Erleichtert war Italien-Profi Stefan Hübner, der gehandicapt durch einen Muskelfaserriss in der Wade in seine Länderspiele 216 und 217 gegangen war: "Wir haben oft genug, wenn es um die Wurst ging, den Kürzeren gezogen. Jetzt hatten wir endlich das glücklichere Ende." Für den Weltklasse-Mittelblocker geht mit der Qualifikation für die Peking-Spiele ein "Riesentraum" in Erfüllung. "Es ist einmalig. Wir haben um jeden Ball gekämpft. Ich habe nicht gedacht, dass ich noch mal da hin komme zu Olympia", sagte Hübner, der bei der Athen-Ausscheidung 2004 verletzt fehlte. Schützenhilfe hatte das DVV-Team, das zum Auftakt Taiwan mit 3:0 wegfegte, von den Kubanern bekommen, die Spanien unerwartet mit 3:1 bezwingen konnten.

"Ein kleiner Rausch"

"Die jungen Spieler haben jetzt wieder Idole und Ziele", meinte Italien-Legionär Marcus Popp. Über die Perspektive der DVV-Auswahl in Peking wollte sich Moculescu in der Stunde des Triumphes noch keine Gedanken machen. "Ich will mich erst Mal freuen", sagte der 58-jährige Rumäne, der seit 1999 im Amt ist und nach Olympia von seinem Posten zurücktreten wird. "Es ist für mich jetzt einfacher, das zu tun. Die Mannschaft wird auch in den kommenden vier Jahren in der Lage sein, Medaillen zu gewinnen."

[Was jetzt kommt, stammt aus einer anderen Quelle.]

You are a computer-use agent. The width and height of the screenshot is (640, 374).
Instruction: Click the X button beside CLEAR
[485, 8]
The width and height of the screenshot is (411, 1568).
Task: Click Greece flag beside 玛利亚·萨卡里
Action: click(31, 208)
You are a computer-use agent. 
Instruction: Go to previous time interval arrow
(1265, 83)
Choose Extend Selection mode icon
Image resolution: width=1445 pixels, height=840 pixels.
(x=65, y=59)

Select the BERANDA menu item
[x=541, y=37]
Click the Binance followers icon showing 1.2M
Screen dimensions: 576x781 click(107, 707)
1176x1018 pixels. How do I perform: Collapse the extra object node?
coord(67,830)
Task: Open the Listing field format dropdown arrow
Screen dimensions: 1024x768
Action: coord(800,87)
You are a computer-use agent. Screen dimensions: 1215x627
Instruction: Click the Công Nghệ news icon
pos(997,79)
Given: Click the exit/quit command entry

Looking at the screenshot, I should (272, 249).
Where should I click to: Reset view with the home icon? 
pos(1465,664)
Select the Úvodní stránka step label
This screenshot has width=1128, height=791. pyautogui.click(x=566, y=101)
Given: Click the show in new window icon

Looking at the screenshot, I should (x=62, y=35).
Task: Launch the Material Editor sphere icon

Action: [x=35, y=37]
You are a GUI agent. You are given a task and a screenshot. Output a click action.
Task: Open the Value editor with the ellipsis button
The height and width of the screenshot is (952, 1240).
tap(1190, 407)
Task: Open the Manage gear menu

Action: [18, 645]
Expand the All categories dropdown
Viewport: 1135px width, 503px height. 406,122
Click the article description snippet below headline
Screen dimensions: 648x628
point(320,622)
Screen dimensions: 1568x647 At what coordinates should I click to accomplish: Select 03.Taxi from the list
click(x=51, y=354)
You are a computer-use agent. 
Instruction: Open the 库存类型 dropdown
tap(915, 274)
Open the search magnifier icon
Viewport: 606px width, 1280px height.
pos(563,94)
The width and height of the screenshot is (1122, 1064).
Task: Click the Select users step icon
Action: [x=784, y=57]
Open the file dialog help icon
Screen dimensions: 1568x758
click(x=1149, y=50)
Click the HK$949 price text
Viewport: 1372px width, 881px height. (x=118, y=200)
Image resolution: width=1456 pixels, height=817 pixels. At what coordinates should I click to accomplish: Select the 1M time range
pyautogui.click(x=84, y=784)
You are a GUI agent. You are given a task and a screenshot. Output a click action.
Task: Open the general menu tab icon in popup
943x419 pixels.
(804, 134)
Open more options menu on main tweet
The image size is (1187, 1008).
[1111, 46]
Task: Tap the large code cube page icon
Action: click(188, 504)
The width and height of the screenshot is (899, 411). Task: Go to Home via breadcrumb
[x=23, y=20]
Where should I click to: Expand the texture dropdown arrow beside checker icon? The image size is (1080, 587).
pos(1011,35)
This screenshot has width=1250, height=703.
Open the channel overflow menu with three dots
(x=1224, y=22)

Keine Angst hatte er, als sein Team nach einer 2:0-Führung noch den 2:2-Satzausgleich hinnehmen mussten. "Das war ein Spiegelbild der vergangenen Jahre, die Jungs haben es sich immer schwer gemacht." Im fünften Satz kam dann aber beim 15:10 die Erlösung. "Es war wie ein kleiner Rausch. Die Halle tobte, die Mannschaft tobte", so Andrae.